En France, Biden poursuivra son duel avec Trump à distance

Joe Biden s’est envolé mardi pour la France, où il saluera l’héroïsme des troupes américaines en 1944, vantera les alliances des Etats-Unis et plaidera pour la démocratie : autant d’occasions de forcer le contraste avec Donald Trump.

« Nous sommes la grande puissance mondiale », proclame le président démocrate dans une interview diffusée par le magazine Time, plaidant pour un rôle actif de l’Amérique dans le monde.

Au contraire, les alliés des Etats-Unis craignent, en cas de victoire de leur prédécesseur républicain en novembre, un nouveau virage isolationniste.

« J’ai une vision radicalement différente » de la sienne, affirme Joe Biden, ajoutant que « l’élément principal (de la sécurité américaine), ce sont nos alliances ».

« Lui, Trump, il voulait simplement les abandonner », assure le démocrate de 81 ans, évoquant notamment les critiques du milliardaire de 77 ans à l’égard de l’Otan.

Le programme du président américain en France témoigne de cette volonté de se distinguer le plus possible de son adversaire.

Dimanche, Joe Biden déposera une gerbe au cimetière américain de Bois Belleau (Aisne), en hommage aux soldats tombés lors de la Première Guerre mondiale.

En 2018, Donald Trump avait renoncé à s’y rendre, officiellement à cause du mauvais temps.

– « Perdants » –

Il craignait, selon des propos rapportés au magazine The Atlantic par des témoins, que la pluie ne perturbe sa coiffure. Et il aurait dit : « Pourquoi devrais-je aller dans ce cimetière ? Il est plein de ‘perdants’. »
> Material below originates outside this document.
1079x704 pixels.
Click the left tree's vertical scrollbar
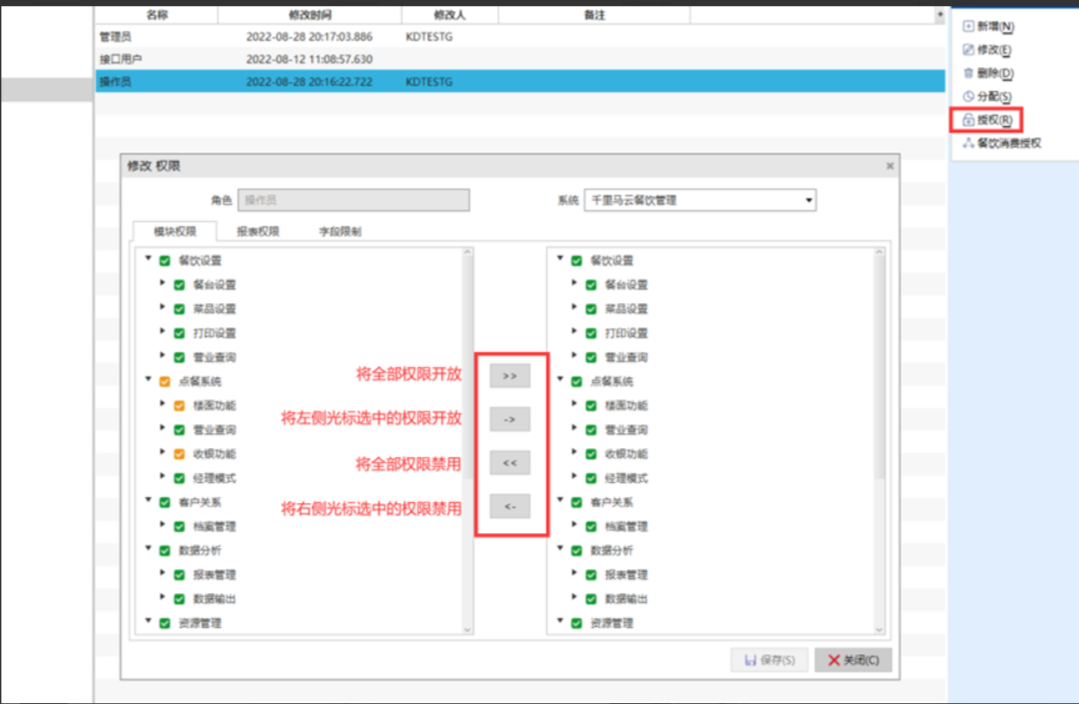click(x=467, y=440)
Joe Biden visitera jeudi un autre célèbre cimetière américain, celui de Colleville-sur-Mer, en Normandie, et il y rencontrera des vétérans.

Avant de participer, le même jour, à la cérémonie internationale commémorative du débarquement allié du 6 juin 1944, à Omaha Beach.

Puis il sera reçu vendredi à Paris par Emmanuel Macron, avec une cérémonie de bienvenue, un défilé militaire et un déjeuner de travail au programme, avant des déclarations communes à la presse.

La journée se terminera par un dîner d’État, une manière pour le président français de rendre la politesse, lui qui avait bénéficié du même traitement à Washington en décembre 2022.

Selon la Maison Blanche, les deux dirigeants doivent faire des annonces sur la coopération dans la région Asie-Pacifique, la transition énergétique et l’énergie nucléaire.

Entre commémoration du « Jour J » et faste de l’Elysée, le président américain s’est réservé vendredi pour s’adresser à ses compatriotes.

Il prononcera un discours sur la démocratie et la liberté depuis la Pointe du Hoc, promontoire pris d’assaut par les « Rangers » américains lors de l’une des batailles les plus féroces du Débarquement.

– Reagan –

Il y a 40 ans, Ronald Reagan lançait au même endroit un puissant plaidoyer en faveur de la démocratie, « la forme de gouvernement la plus honorable inventée par l’homme », et pour l’affirmation de la puissance américaine dans le monde.

« Nous, en Amérique, avons tiré les leçons amères des deux guerres mondiales : il vaut mieux être ici (NDLR : en Europe), prêts à protéger la paix, que de se terrer de l’autre côté de l’océan, pour ne pas » riposter. seulement lorsque la liberté sera déjà perdue », a déclaré le président républicain.

En 1984, il faisait bien entendu référence à la rivalité avec l’Union soviétique.

En 2024, ces propos font écho à la volonté de Joe Biden de soutenir l’Ukraine contre la Russie, ou de tenir tête à la Chine.

La Maison Blanche a par ailleurs annoncé mardi, peu après le départ du président américain pour la France, qu’il rencontrerait son homologue ukrainien Volodymyr Zelensky en marge des commémorations du Débarquement, puis du sommet du G7 en Italie.

Mais c’est bien sûr aussi à Donald Trump que pensera le président démocrate.

Le républicain, qui n’a jamais concédé sa défaite en 2020, fait campagne sur une promesse de « revanche » contre ses opposants politiques.

« Quelque chose s’est vraiment cassé chez ce type » il y a quatre ans, a déclaré Joe Biden lundi lors d’une réunion avec les donateurs démocrates.

« Cela le rend littéralement fou », a-t-il ajouté, répétant, comme à chaque fois, que la démocratie américaine serait « en jeu » lors des élections de novembre.